GPT-2 FineWeb Loss Decay Pattern | Generated by AI
Here’s the loss drop pattern from the log:
=================================================================
Val Loss Decay Analysis — GPT-2 760M on FineWeb
=================================================================
Phase 1: Early fast drop (13K-16K)
3.4759 -> 3.4170 (rate=0.0196/1K steps)
Phase 2: Fast drop (28K-37K)
3.2967 -> 3.2261 (rate=0.0078/1K steps)
Phase 3: Moderate (37K-48K)
3.2261 -> 3.1838 (rate=0.0038/1K steps)
Phase 4: Slowing (48K-60K)
3.1838 -> 3.1695 (rate=0.0012/1K steps)
Phase 5: Near plateau (60K-74K)
3.1695 -> 3.1585 (rate=0.0008/1K steps)
=================================================================
Key findings:
-
Classic power law decay — loss drops as ~step^1.07. This is textbook.
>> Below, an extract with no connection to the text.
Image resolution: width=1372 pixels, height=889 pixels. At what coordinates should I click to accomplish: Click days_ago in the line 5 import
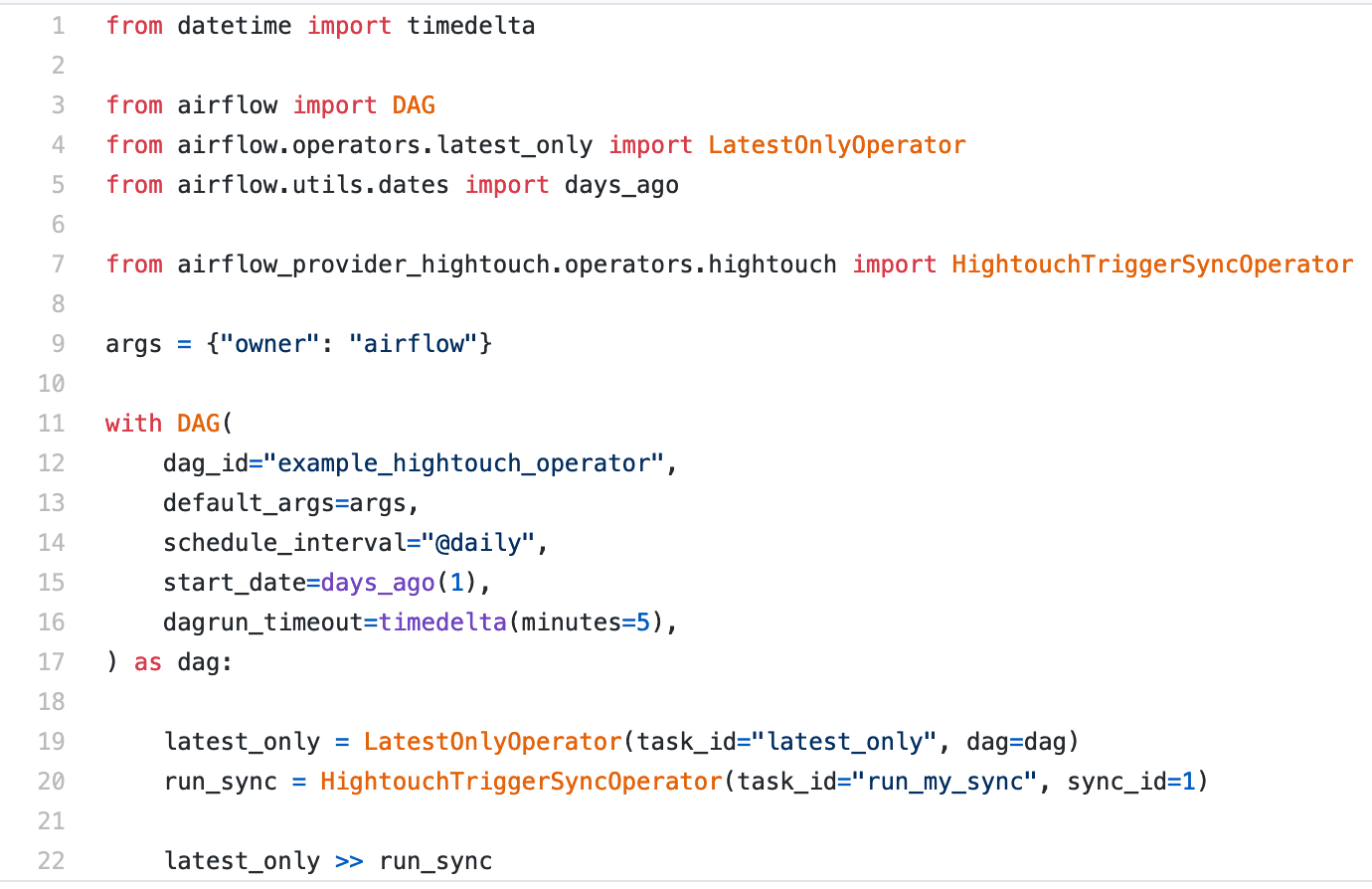[x=621, y=185]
The decline rate halves roughly every 10-15K steps.
-
Rate is slowing dramatically — from 0.02/1K steps early on to 0.0008/1K steps now. That’s a 25× slowdown. You’re deep into diminishing returns.
-
34% of checkpoints show slight upticks — this is normal. Val set noise, learning rate schedule wobble, and data ordering all contribute. The trend matters, not individual points.
-
Current noise floor — val loss bounces around ±0.01 (std dev) in the 48K-74K range. The signal-to-noise ratio is getting low.
-
Projected final loss — if it follows the power law to step 445K, projected val loss ~1.19. But this is optimistic — the power law fit is dominated by the early fast-drop phase. Realistically, expect it to flatten around 3.10-3.12 by step 445K.
The bottom line: the model is still learning, but the marginal return per step is shrinking fast. The first 16K steps bought you 0.06 loss. The last 26K steps (48K→74K) bought you only 0.025. You’re paying full price for each step but getting less and less back.